DevTag is a tool that recognizes information about IoT devices, including a rule-based approach and a model-based approach.
The input is the remote host's banner in the application-layer protocol, and the output is the tag of the remote host. The Tag format is the <device_type, vendor, product_info>.
And here is Devtag web link.
As far, we use three popular sources (listed by Table 1) to generate rules of IoT devices, including NMAP, ZTAG, and ARE.
Source | Original Format | How the rules are stored | Protocol |
---|---|---|---|
NMAP | Regex-> Device Tag | File | FTP, HTTP, RTSP, Telnet |
ZTAG | String/Regex-> Device Tag | Script | FTP, HTTP, Telnet |
ARE | String -> Device Tag | File | FTP, HTTP, RTSP, Telnet |
Note that those rules use different formats and name conventions for IoT devices. To integrate consistent rules, we revise name conventions for all IoT rules and use a unified format to represent them.
<String/Regex> -> <device_type, vendor, product_info>
If a banner of host is matched with <String/Regex> of rule, DevTag provides a tag to this host.
python __main__.py -p <protocol> -f <filename> -T <all/part> -dType <device type> -ven <vendor name>
Parameter | Help |
---|---|
protocol | FTP, HTTP, RTSP, Telnet |
filename | JSON file (banners of hosts) |
all/part | indicates what rules to use |
device type | uses rules belong to this type |
vendor name | uses rules belong to this vendor |
The tool is implemented in Python 3. To install needed packages use:
pip3 install -r requirements.txt
This part provides the following models:
TextCNN, TextRNN, TextRCNN, TextRNN_Att, DPCNN.

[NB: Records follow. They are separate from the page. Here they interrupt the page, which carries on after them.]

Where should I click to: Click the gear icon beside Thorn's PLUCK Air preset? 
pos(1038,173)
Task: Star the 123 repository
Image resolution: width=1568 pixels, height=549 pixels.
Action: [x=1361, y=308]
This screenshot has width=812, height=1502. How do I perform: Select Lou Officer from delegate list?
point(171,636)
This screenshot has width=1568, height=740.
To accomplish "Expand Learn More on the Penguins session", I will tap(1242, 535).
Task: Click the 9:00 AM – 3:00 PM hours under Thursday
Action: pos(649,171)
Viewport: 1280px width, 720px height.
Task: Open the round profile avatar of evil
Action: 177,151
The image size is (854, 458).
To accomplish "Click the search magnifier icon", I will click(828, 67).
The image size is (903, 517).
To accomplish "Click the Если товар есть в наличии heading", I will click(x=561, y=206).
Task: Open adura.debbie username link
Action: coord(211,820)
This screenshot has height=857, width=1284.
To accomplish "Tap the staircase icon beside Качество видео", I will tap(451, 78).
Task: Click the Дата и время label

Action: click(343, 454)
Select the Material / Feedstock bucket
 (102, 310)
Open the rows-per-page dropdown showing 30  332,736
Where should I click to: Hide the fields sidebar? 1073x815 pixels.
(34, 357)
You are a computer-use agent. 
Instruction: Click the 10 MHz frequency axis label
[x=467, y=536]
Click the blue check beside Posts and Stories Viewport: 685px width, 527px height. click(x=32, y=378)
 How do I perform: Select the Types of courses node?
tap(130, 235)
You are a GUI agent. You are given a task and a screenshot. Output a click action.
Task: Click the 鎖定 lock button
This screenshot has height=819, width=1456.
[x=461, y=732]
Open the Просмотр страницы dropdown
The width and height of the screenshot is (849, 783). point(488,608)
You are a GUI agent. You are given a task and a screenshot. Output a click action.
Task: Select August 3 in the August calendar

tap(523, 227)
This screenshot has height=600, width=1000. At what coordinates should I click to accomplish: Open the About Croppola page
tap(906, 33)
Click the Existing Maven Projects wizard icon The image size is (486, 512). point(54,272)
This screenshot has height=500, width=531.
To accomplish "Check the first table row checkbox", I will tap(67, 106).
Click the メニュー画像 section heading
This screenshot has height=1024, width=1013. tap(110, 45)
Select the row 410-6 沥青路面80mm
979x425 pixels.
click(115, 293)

If retraining on the original data set in this project, you only need to execute:
python run.py --type train --model <model name> --embedding <random/ pre_trained>
If the data set is updated, you need to perform the following steps: first extract the pre-trained word vector, and then select the model for training.
python utils.py
python run.py --type train --model <model name> --embedding <random/ pre_trained>
In addition, we provide a method for training word vectors based on train.txt
:
python get_wordvector.py
python run.py --type test --model <model name> --file <path name>
The path name is the file path of your test data.